To sum up, for the method for detecting AF and SA according to the disclosure, a neural network model for detecting AF and SA is established first. Thereafter, by utilizing the model thus established, it is possible to determine, based only on an electrocardiogram obtained from overnight single-lead ECG performed on a subject, whether AF or SA ever occurred when the subject slept, and then to further determine whether a subject is at risk of having AF and whether the subject is at risk of having SA. In this way, medical professionals may be able to provide the subject with suggestions and treatments for AF or SA. In addition, using a neural network model to detect AF and SA based on an electrocardiogram may save hardware costs on expensive instruments and equipment, may save space for installation of instruments and equipment, and may lower a barrier to entry for operators of instruments and equipment. Moreover, it would be convenient to implement the method for detecting AF and SA according to the disclosure at a resource-limited clinic or at home.

In the description above, for the purposes of explanation, numerous specific details have been set forth in order to provide a thorough understanding of the embodiment(s). It will be apparent, however, to one skilled in the art, that one or more other embodiments may be practiced without some of these specific details. It should also be appreciated that reference throughout this specification to “one embodiment,” “an embodiment,” an embodiment with an indication of an ordinal number and so forth means that a particular feature, structure, or characteristic may be included in the practice of the disclosure. It should be further appreciated that in the description, various features are sometimes grouped together in a single embodiment, figure, or description thereof for the purpose of streamlining the disclosure and aiding in the understanding of various inventive aspects; such does not mean that every one of these features needs to be practiced with the presence of all the other features. In other words, in any described embodiment, when implementation of one or more features or specific details does not affect implementation of another one or more features or specific details, said one or more features may be singled out and practiced alone without said another one or more features or specific details.
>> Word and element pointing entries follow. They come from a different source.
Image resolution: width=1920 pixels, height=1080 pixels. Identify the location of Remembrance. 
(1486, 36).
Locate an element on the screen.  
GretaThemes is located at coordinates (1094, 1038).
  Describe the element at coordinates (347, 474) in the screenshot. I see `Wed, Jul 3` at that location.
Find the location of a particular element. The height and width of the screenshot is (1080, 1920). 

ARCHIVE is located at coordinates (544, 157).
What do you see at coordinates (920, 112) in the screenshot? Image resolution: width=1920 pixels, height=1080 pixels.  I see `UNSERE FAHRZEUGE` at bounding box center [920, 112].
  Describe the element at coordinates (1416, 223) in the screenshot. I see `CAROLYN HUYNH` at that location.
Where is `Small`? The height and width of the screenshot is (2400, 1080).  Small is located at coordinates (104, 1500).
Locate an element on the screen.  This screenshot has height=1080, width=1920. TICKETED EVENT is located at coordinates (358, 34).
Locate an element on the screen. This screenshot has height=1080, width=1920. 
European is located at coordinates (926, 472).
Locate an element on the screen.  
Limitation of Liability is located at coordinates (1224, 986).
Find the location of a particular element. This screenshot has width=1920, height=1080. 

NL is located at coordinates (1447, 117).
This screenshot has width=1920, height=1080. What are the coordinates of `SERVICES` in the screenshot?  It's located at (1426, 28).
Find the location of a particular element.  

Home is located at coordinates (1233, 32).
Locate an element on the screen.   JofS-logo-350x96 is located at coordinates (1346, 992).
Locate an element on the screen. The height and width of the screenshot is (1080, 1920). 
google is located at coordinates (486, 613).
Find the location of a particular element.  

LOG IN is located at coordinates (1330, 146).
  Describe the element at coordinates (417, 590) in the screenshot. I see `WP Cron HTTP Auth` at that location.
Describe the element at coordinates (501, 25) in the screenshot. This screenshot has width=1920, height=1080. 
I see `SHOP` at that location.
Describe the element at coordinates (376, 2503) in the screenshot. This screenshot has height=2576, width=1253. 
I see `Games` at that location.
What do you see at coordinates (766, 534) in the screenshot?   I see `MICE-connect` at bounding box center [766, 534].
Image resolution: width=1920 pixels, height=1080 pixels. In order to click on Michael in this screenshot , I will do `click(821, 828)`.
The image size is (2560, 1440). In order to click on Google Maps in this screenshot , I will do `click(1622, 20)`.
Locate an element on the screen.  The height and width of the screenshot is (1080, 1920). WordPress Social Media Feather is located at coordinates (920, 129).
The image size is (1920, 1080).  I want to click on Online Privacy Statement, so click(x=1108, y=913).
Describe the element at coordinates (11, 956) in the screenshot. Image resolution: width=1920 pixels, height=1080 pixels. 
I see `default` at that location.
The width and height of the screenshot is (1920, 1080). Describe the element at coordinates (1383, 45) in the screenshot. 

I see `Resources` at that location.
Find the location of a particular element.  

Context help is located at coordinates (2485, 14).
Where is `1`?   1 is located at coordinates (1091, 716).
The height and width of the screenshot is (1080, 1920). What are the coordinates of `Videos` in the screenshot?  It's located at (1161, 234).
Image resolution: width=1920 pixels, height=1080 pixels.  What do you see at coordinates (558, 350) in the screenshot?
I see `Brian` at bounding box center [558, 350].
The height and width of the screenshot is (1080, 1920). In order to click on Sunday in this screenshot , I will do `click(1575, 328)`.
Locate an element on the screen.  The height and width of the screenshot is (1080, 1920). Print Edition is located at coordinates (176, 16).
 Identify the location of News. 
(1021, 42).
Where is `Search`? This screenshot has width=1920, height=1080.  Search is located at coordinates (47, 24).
It should be further noted that one or more features or specific details from one embodiment may be practiced together with one or more features or specific details from another embodiment, where appropriate, in the practice of the disclosure.

While the disclosure has been described in connection with what is(are) considered the exemplary embodiment(s), it is understood that this disclosure is not limited to the disclosed embodiment(s) but is intended to cover various arrangements included within the spirit and scope of the broadest interpretation so as to encompass all such modifications and equivalent arrangements.